There are common issues with key selectors that could explain your issue.
- the key selector resolve a key that exists in the database (or in the local mutations if the transaction is not yet comitted)
- for the end selector, the range read will stop BEFORE the resolved key. So the resolved key will NOT be returned in the range. You have to select the key that would be after the last one you want.
- Key are not encoded as you would expect so they are not ordered "correctly" (using tuple encoding helps this)
GetRangeAsync(...)
does not guarantee that it will return everything in a single call! it's returning chunks and you are supposed to call back again ifHasMore
is true. That's why usingtr.GetRange(...).ToListAsync()
is preferred (theToListAsync
will callGetRangeAsync(...)
multiple times as needed.

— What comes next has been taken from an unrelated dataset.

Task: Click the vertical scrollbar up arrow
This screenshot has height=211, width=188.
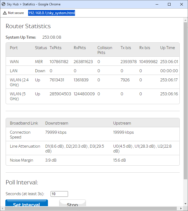Action: coord(185,20)
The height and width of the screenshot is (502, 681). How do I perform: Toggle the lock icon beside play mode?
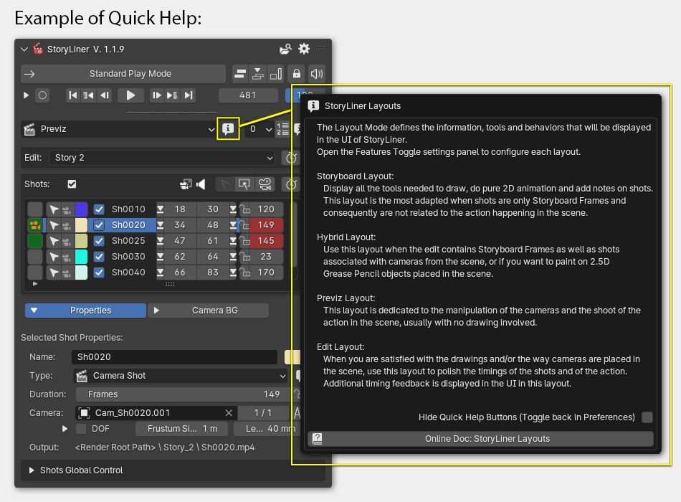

TheGetRangeAsync
method will only return a single page, whileGetRange
creates an AsyncEnumerable that will callGetRangeAsync
repeatedly.- Doing snapshot reads instead of normal reads (snapshot reads don't see the local changes) but I don't think that's the case here.
Could you include a bit more of the test code? Seeing how keys are encoded and how you create the transaction could help.
Wow, thanks for your fast response!
The keys are literally just Key0, Key1 ... created through essentially
var startKey = Slice.Copy(Encoding.UTF8.GetBytes("Key"+i).Span)
(that's a bunch of code coalesced!). They read back as just "Key0" in fdbcli too, and this works perfectly with separate write and read transactions.
Understood about local mutations and the half-open interval etc. I think your point about the chunking could be the issue - I will try that. But weird how that would happen with LastLessOrEqual and not LastLessThan?
Thanks again
Paul
Yes, that fixes it, thanks!
So I my guess is that I just got lucky when using LastLessThan but not with LastLessOrEqual (although it was very consistent...)
TL;DR for any others passing this way: Use tr.GetRange(...).ToListAsync()
rather than tr.GetRangeAsync(...)
if you want all the values in one hit.
You should probably not use binary keys, and use tuples (look at TuPack
). Also, if you want to create slice more easily, look at the static methods on the Slice type, there are a lot to create from utf8 string, ints, longs, guid, etc...
But TuPack.Pack(....)
will create a better key for complex keys (one or more elements). This uses the same encoding as all other layers so is compatible with everything.